▶ _EXERCISE DETAILS_: Only one stretch of the data should be retyped: the lines from the line containing "The image size" through the line containing "Task: Open the Dashboards page link". Keep pictures out of it.

▶ _EXTRACTED DATA_:
━━━━━━━━━━━━━━━━━━━━━━━━━━━━━━
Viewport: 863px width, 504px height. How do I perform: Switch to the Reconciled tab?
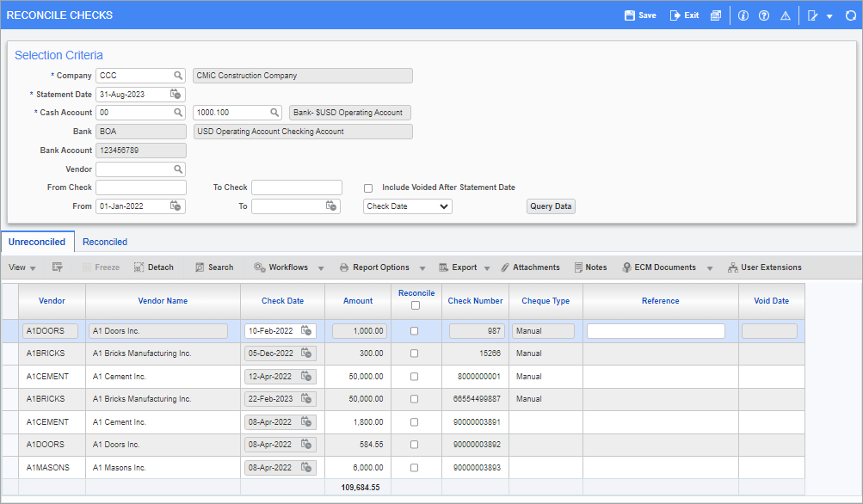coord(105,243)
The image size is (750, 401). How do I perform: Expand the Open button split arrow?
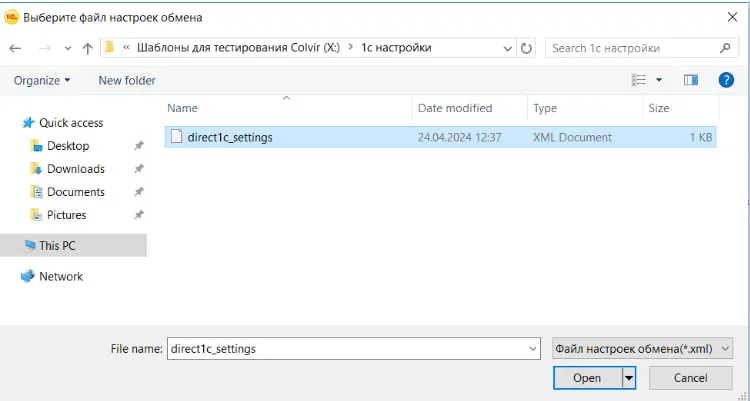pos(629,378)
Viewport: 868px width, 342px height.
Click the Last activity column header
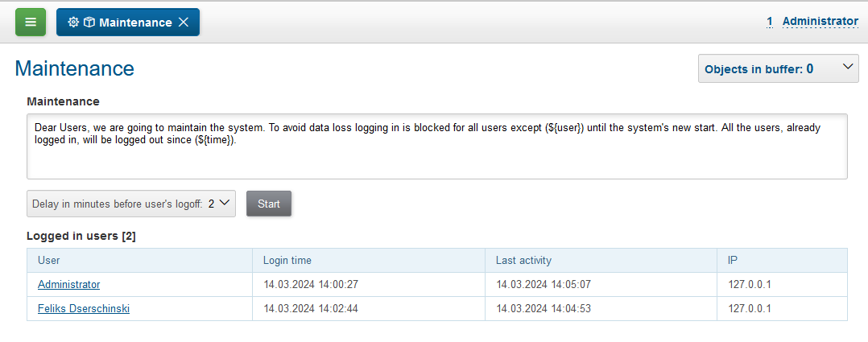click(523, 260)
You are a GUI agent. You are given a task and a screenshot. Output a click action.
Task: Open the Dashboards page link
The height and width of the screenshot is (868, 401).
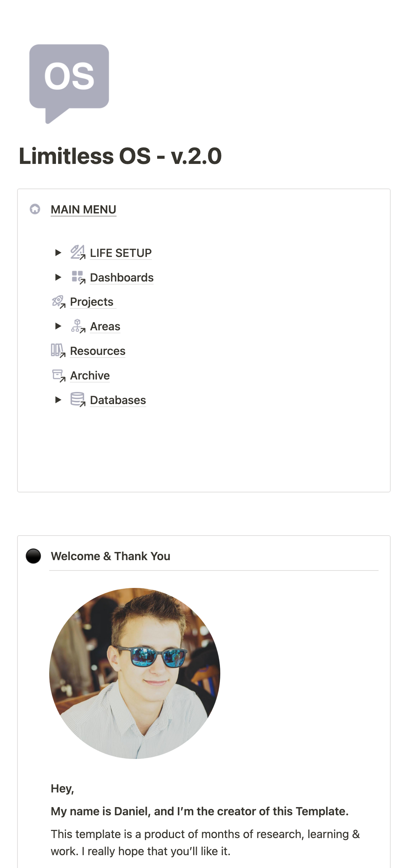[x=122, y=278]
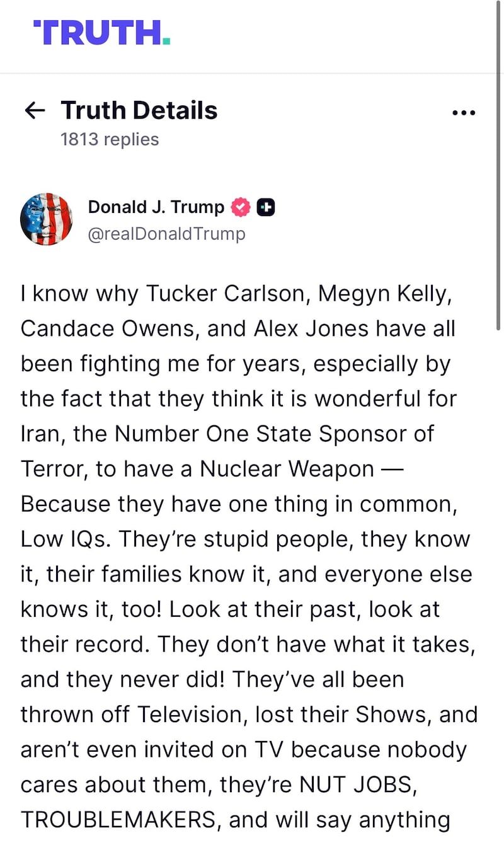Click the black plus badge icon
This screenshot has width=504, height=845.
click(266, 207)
━━━━━━━━━━━━━━━━━━━━━━━━━━━━━━
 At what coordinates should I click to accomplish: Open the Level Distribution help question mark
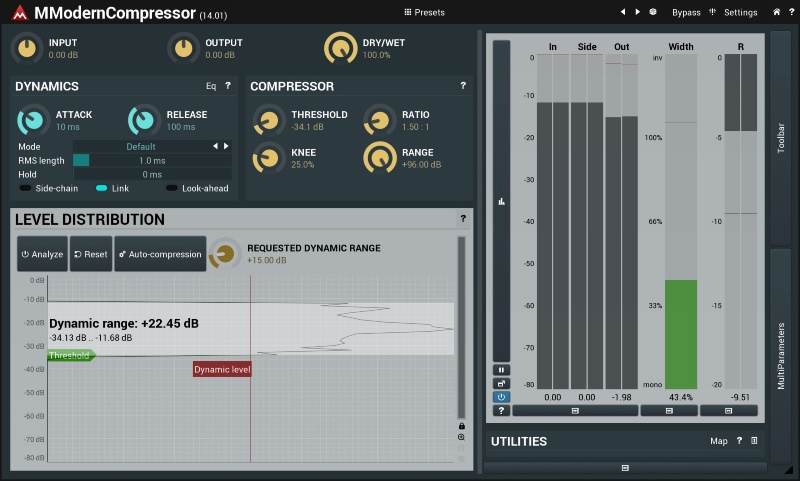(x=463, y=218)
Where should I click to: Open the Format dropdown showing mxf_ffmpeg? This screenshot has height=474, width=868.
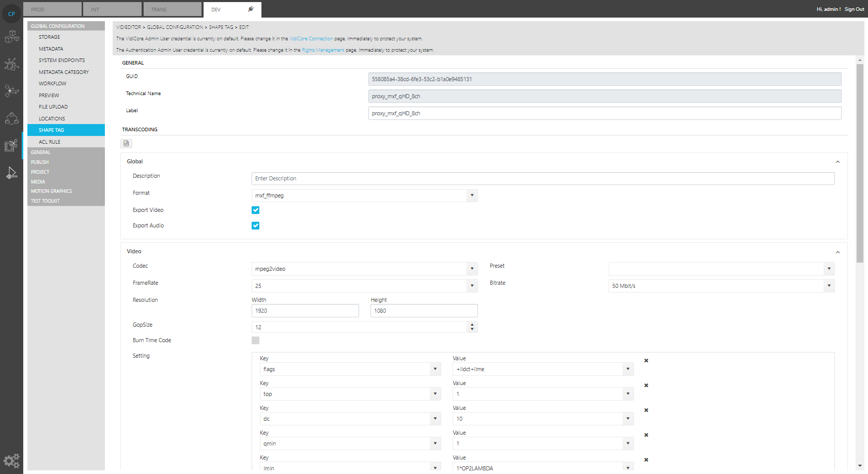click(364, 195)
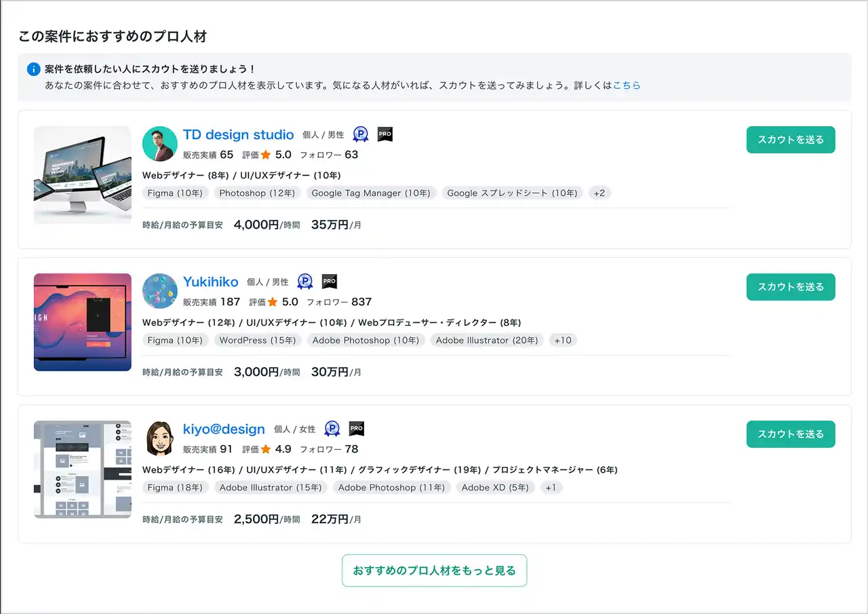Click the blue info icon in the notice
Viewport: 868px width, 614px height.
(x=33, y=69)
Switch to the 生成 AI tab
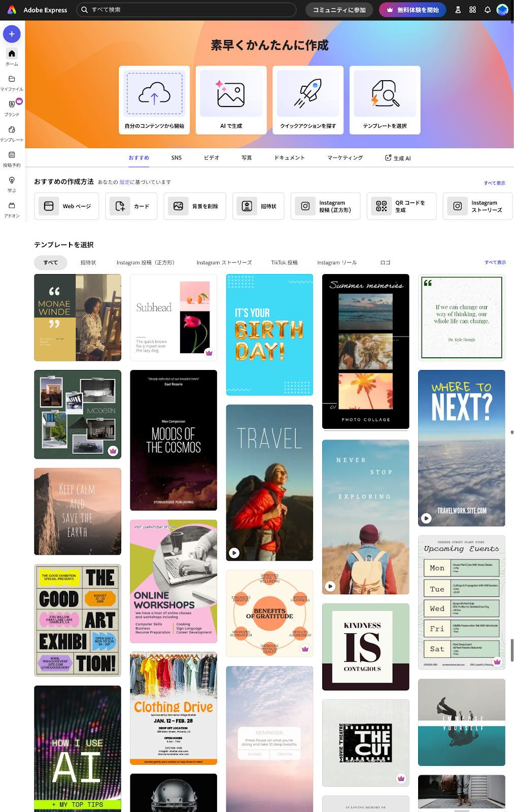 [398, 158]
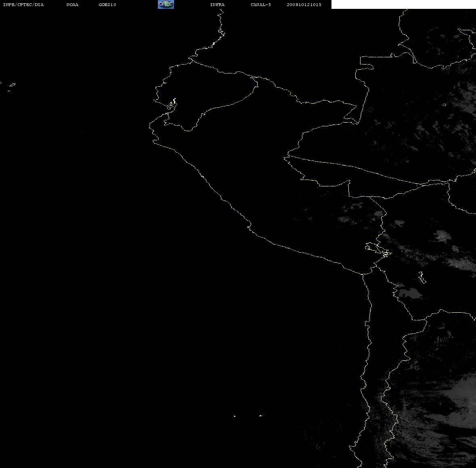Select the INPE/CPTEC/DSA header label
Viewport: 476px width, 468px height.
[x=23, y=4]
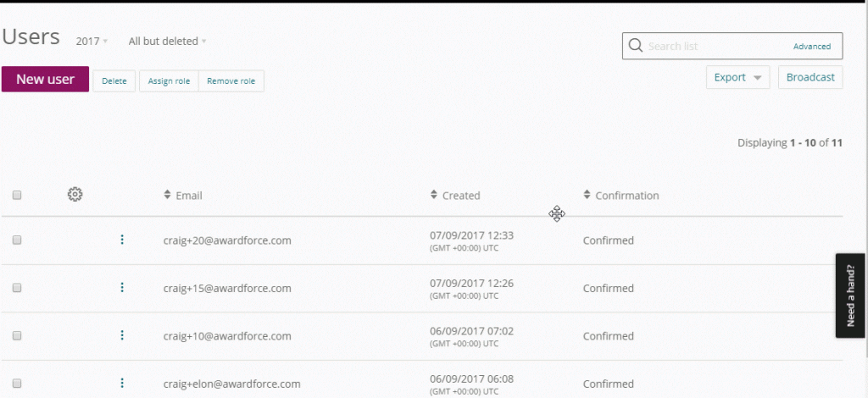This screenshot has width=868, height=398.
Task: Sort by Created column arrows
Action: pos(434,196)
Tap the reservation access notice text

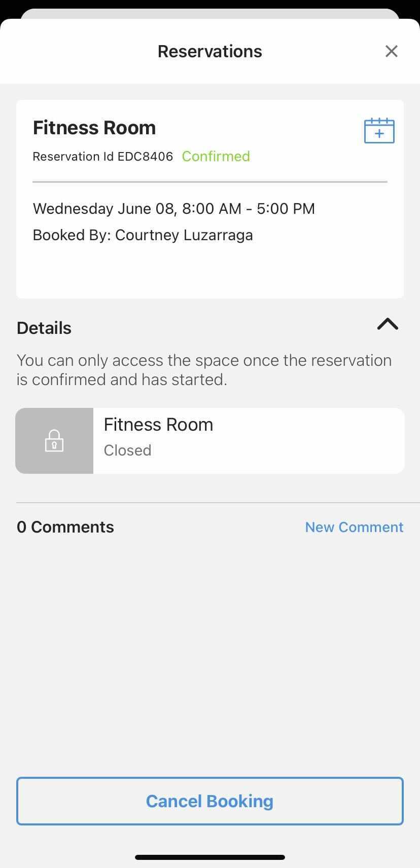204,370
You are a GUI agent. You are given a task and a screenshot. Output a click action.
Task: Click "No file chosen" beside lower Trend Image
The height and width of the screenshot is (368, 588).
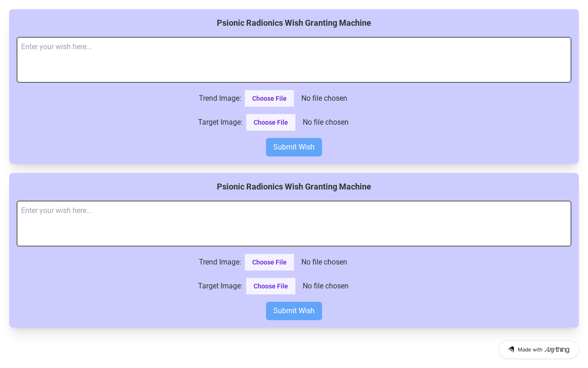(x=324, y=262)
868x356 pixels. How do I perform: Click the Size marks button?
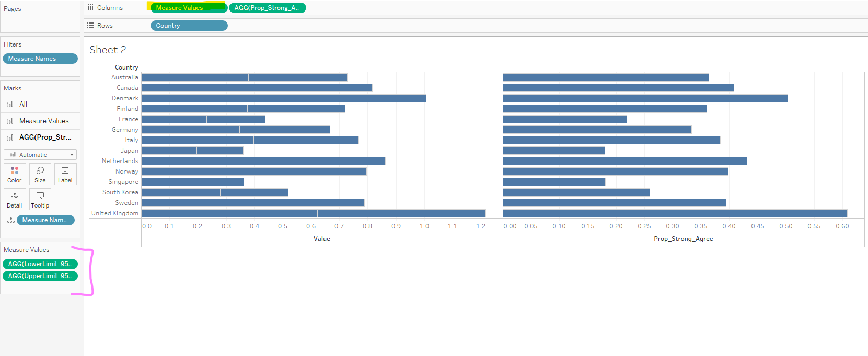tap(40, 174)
━━━━━━━━━━━━━━━━━━━━━━━━━━━━━━
▶ _TASK RESULT_:
The image size is (750, 401). How do I perform: Expand the Open button split arrow?
pos(629,378)
Viewport: 868px width, 342px height.
Click the Last activity column header
click(523, 260)
You are a GUI agent. You are given a task and a screenshot. Output a click action.
Task: Open the Dashboards page link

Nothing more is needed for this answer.